TASKS FOR THIS EXERCISE:
1. In the ERCC8 gene passage, transcribe everything from "This gene encodes" down to "for this gene.".
2. According to the ERCC8 gene passage, what share of Cockayne syndrome cases come from mutations in the CSA gene?

PASSAGE PROVIDED:
Protein-coding gene in humans

DNA excision repair protein ERCC-8 is a protein that in humans is encoded by the ERCC8 gene.

This gene encodes a WD repeat protein, which interacts with the Cockayne syndrome type B (CSB) and p44 proteins, the latter being a subunit of the RNA polymerase II transcription factor II H. Mutations in this gene have been identified in patients with the hereditary disease Cockayne syndrome (CS). CS is an accelerated aging disorder characterized by photosensitivity, impaired development and multi-system progressive degeneration. The CS cells are abnormally sensitive to ultraviolet radiation and are defective in the repair of transcriptionally active genes. Multiple alternatively spliced transcript variants encoding different isoforms have been found for this gene.

CS arises from germline mutations in either of two genes CSA(ERCC8) or CSB(ERCC6). CSA mutations generally give rise to a more moderate form of CS than CSB mutations. Mutations in the CSA gene account for about 20% of CS cases.

DATA PROVIDED:

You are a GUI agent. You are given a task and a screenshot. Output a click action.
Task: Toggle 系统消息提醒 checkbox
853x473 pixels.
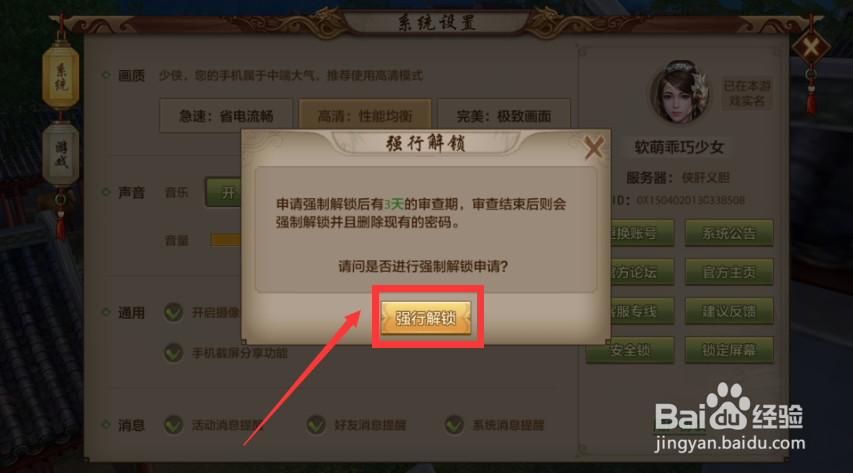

SOLUTIONS BELOW:
1.
This gene encodes a WD repeat protein, which interacts with the Cockayne syndrome type B (CSB) and p44 proteins, the latter being a subunit of the RNA polymerase II transcription factor II H. Mutations in this gene have been identified in patients with the hereditary disease Cockayne syndrome (CS). CS is an accelerated aging disorder characterized by photosensitivity, impaired development and multi-system progressive degeneration. The CS cells are abnormally sensitive to ultraviolet radiation and are defective in the repair of transcriptionally active genes. Multiple alternatively spliced transcript variants encoding different isoforms have been found for this gene.

2. About 20%